Locate every line of the material below that contains the string "height", treating uppercase and lowercase letters as distinct, and copy each such line.

AVAILABLE DATA.
......

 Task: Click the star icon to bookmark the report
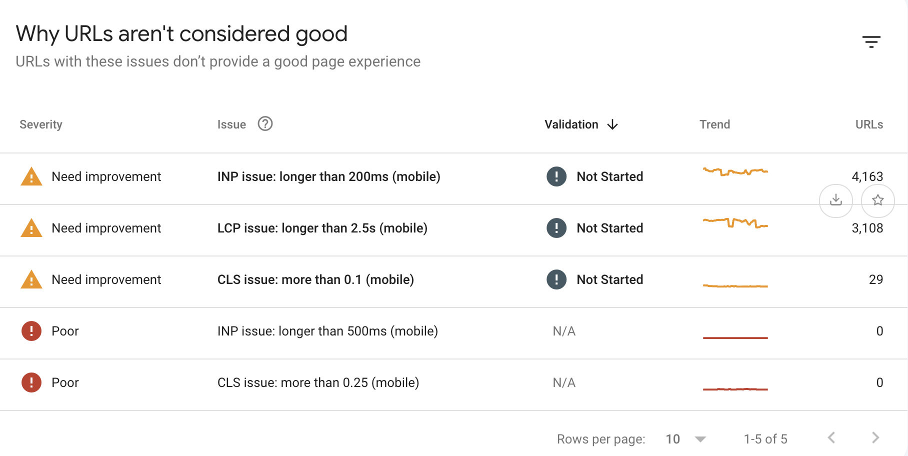point(878,201)

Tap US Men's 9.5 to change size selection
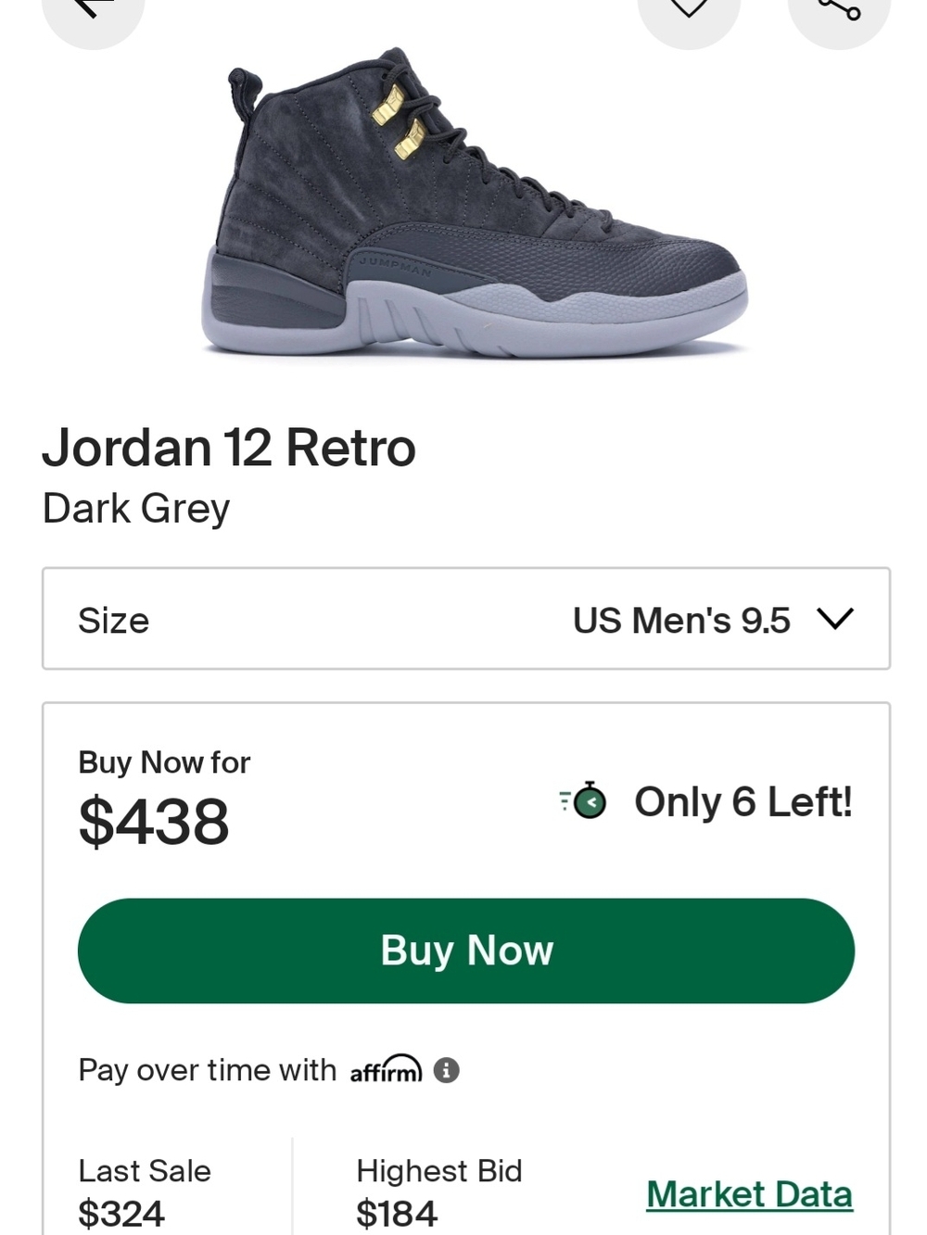tap(681, 620)
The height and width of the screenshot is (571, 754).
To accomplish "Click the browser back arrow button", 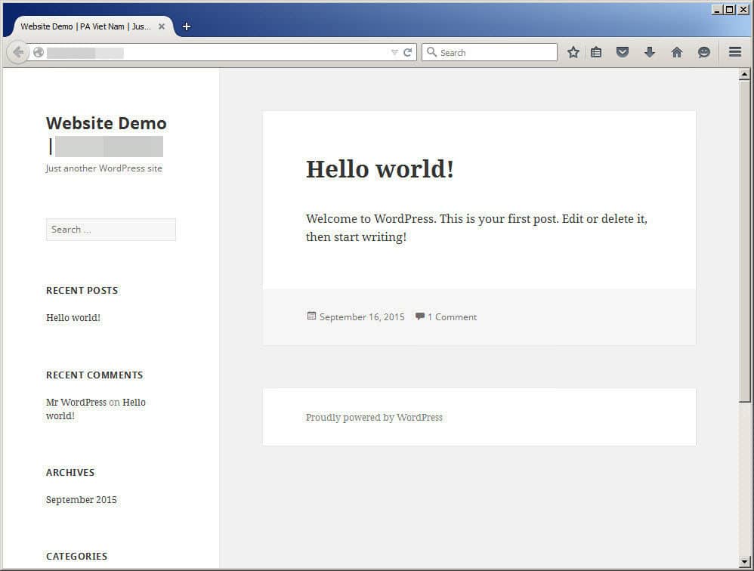I will (18, 52).
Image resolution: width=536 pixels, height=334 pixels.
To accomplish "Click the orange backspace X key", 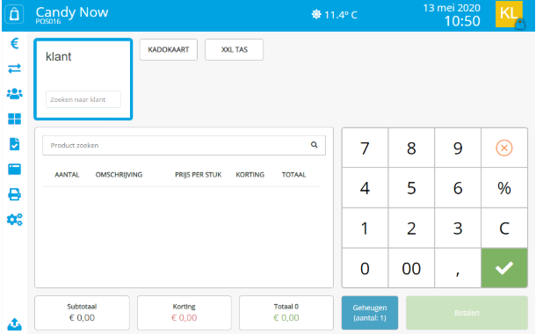I will click(504, 148).
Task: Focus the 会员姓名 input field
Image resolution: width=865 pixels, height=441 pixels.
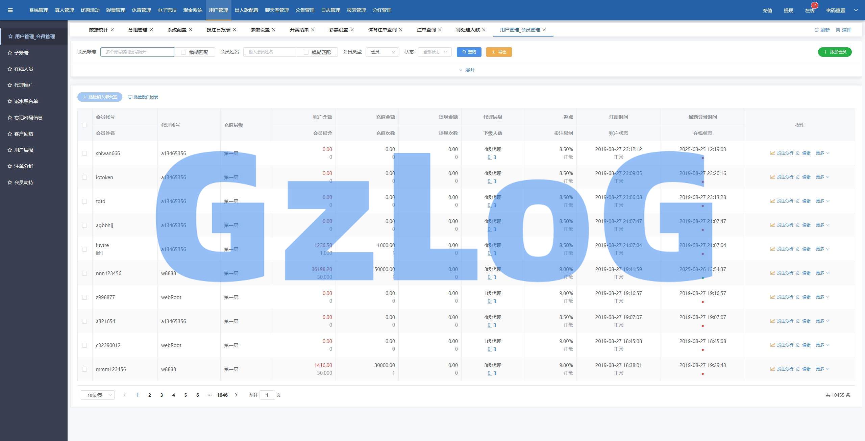Action: point(270,52)
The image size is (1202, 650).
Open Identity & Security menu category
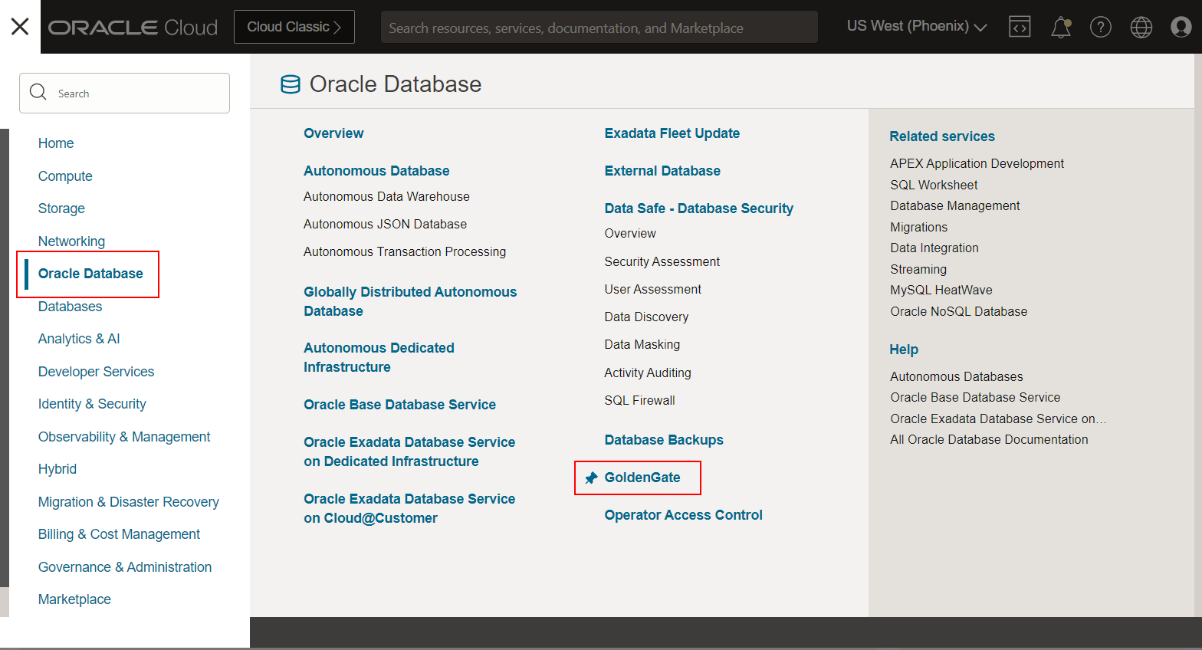pos(92,404)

......

COMPLETE ANSWER.
The height and width of the screenshot is (571, 754).
Image resolution: width=536 pixels, height=334 pixels.
Image resolution: width=865 pixels, height=441 pixels.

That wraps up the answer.